TEXT SECTION ::
▶

Neural Compression of 3D Meshes using Sparse Implicit Representation¶

Conference: ICLR 2026
OpenReview: https://openreview.net/forum?id=AzsN1qdLwv
Code: https://github.com/yydlmzyz1/SIR-SNC
Area: 3D Vision / Geometry Compression
Keywords: 3D Mesh Compression, Sparse Implicit Representation, Signed Distance Field, Sparse Convolutional Autoencoder, Rate-Distortion Optimization

TL;DR¶

The mesh is converted into a "Sparse Implicit Tensor" (SIR) that stores SDF solely near the surface. A 0.42 MB Sparse Convolutional Autoencoder (SNC) performs end-to-end rate-distortion compression, achieving 30%–90% bit rate savings over Draco / V-DMC / G-PCC / NeCGS at near real-time speeds.

Background & Motivation¶

Background: The demand for 3D meshes is surging (VR, robotics, autonomous driving), making efficient mesh compression urgent due to bandwidth constraints. Mainstream methods are categorized into three groups: Draco / V-DMC (direct compression of vertices + connectivity), G-PCC / SparsePCGC (conversion to point clouds), and conversion to implicit fields like SDF (e.g., NeCGS).

◀

RECORDED INFORMATION ::
▶

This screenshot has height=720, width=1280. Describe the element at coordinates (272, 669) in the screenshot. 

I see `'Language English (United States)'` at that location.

◀
▶

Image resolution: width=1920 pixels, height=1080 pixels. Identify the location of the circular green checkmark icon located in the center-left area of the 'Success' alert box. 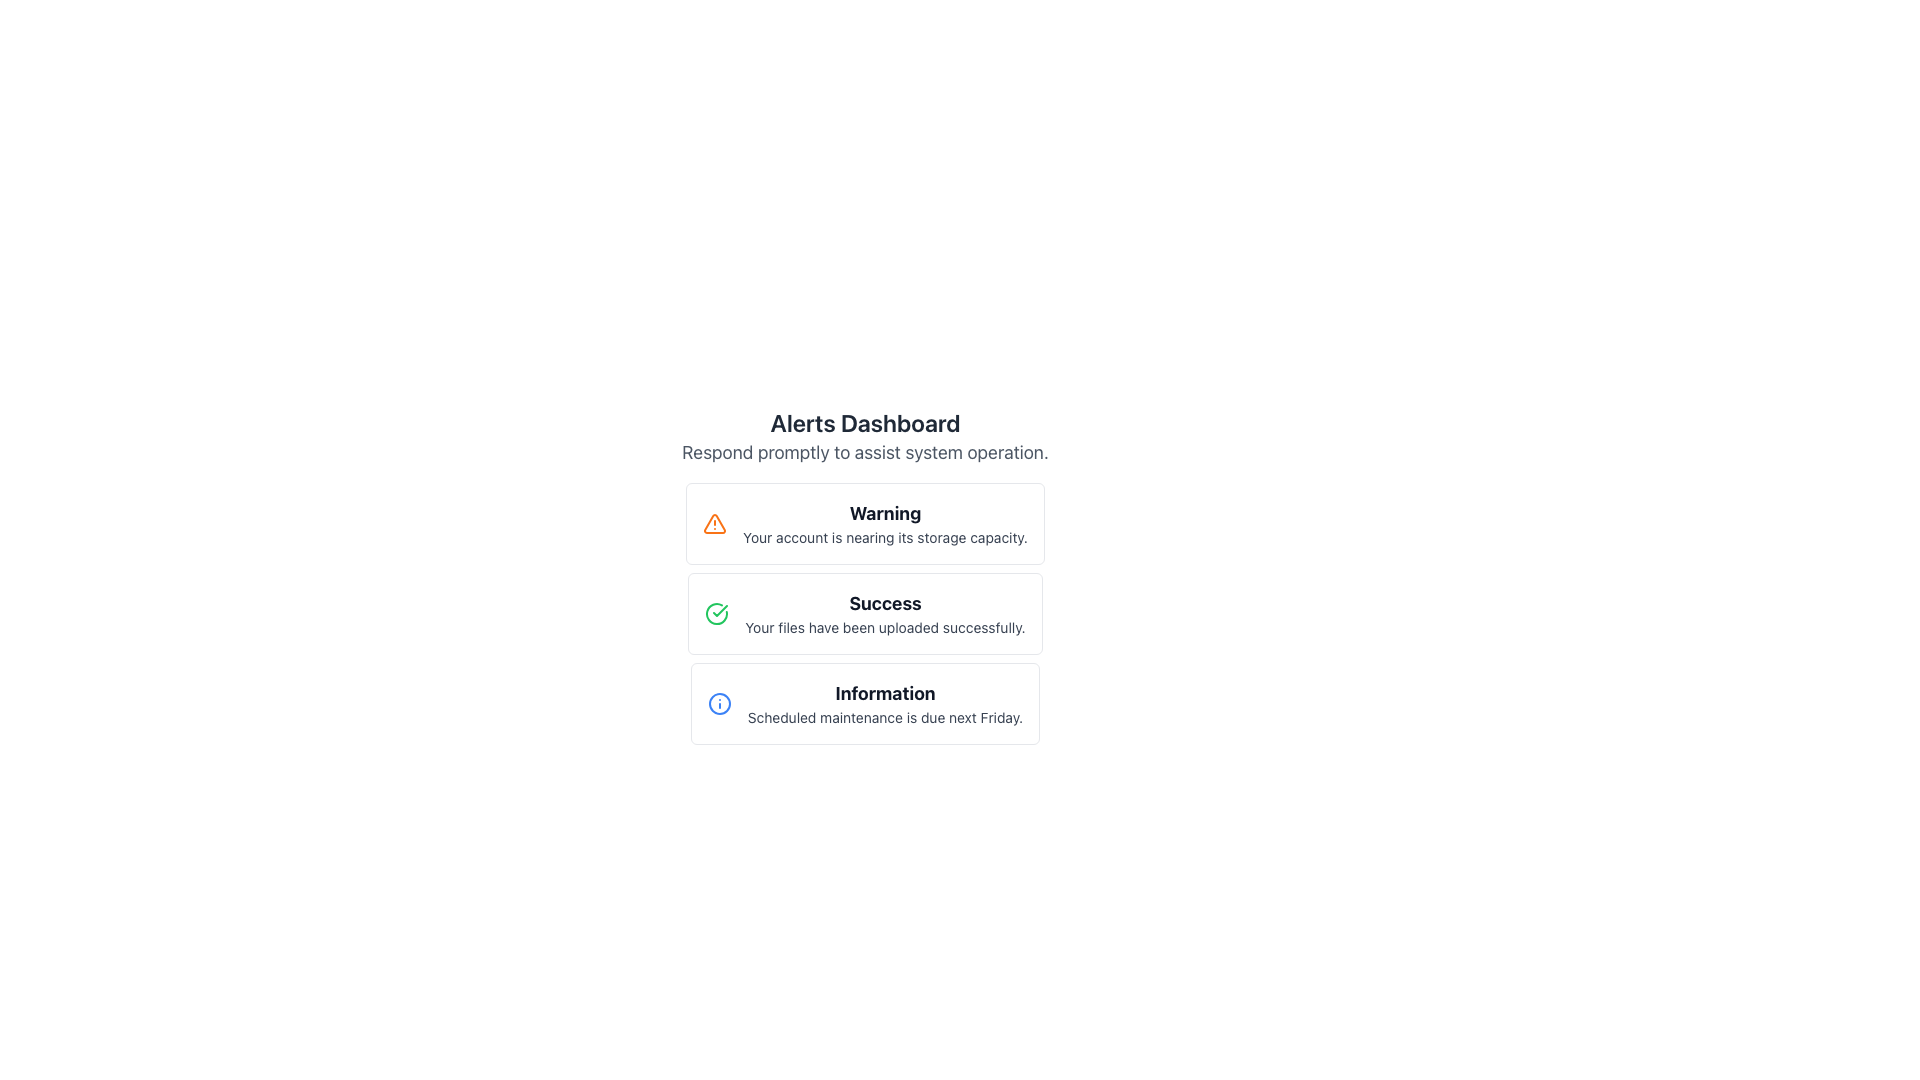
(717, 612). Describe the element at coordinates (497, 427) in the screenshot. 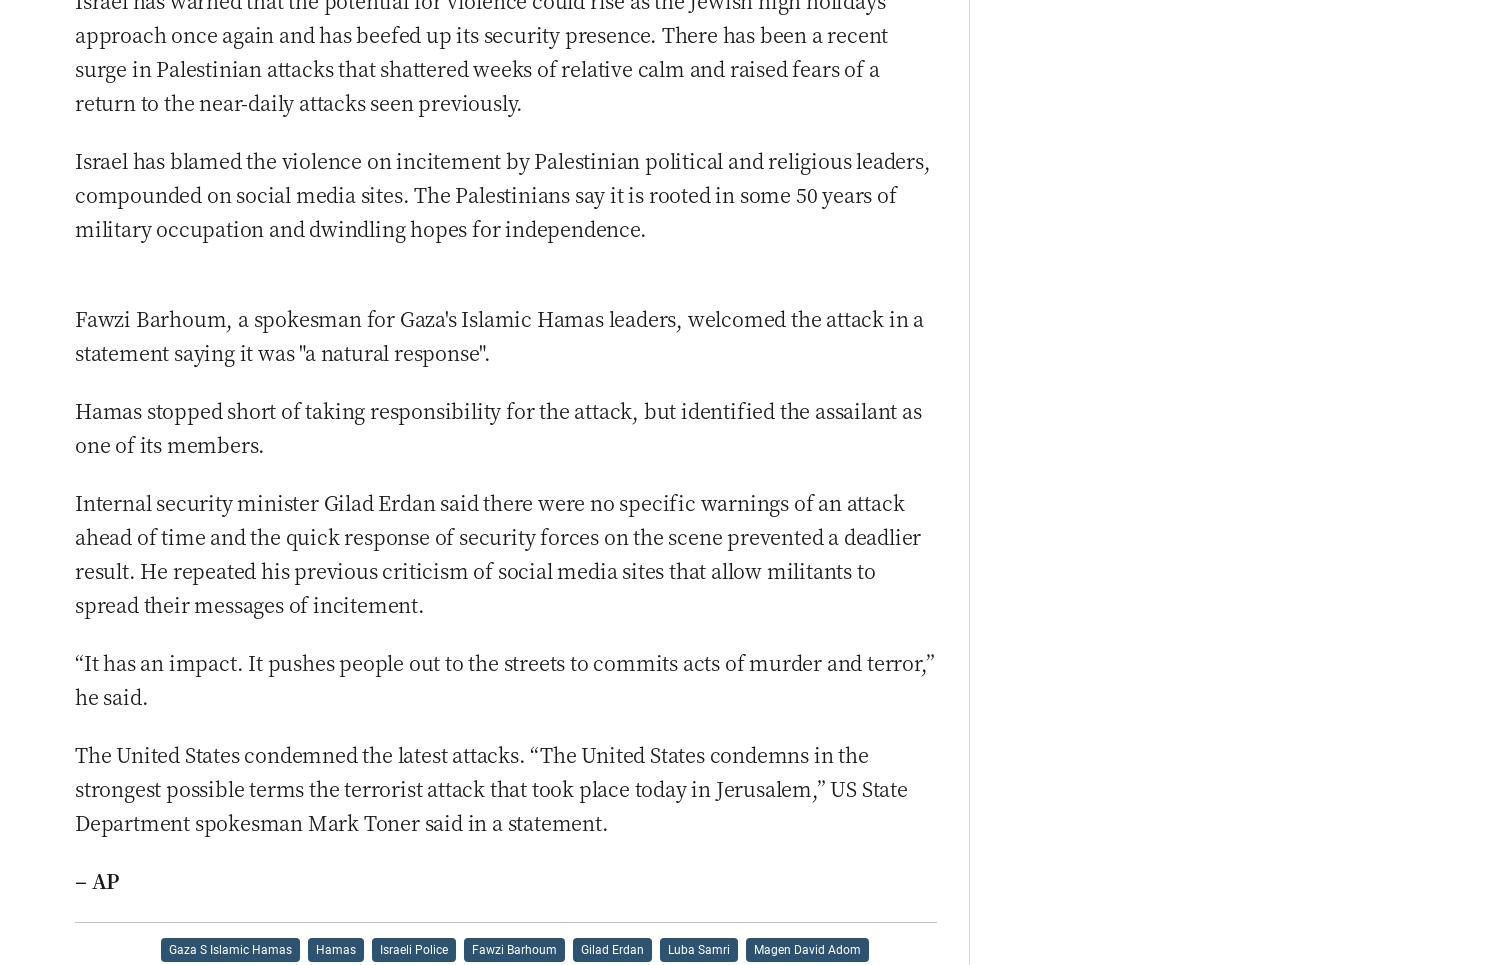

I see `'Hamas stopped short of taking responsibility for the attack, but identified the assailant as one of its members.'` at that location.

◀

THE REQUEST :: Rewrite the paragraph of the mesh compression text that begins "Background: The demand for 3D meshes" as a short list, keeping its main facts.

FINAL ANSWER ::
- Demand for 3D meshes is surging in VR, robotics and autonomous driving.
- Bandwidth limits make efficient mesh compression urgent.
- Mainstream methods fall into three groups:
  - Draco / V-DMC: compress vertices and connectivity directly
  - G-PCC / SparsePCGC: convert meshes to point clouds
  - Implicit fields such as SDF (e.g., NeCGS)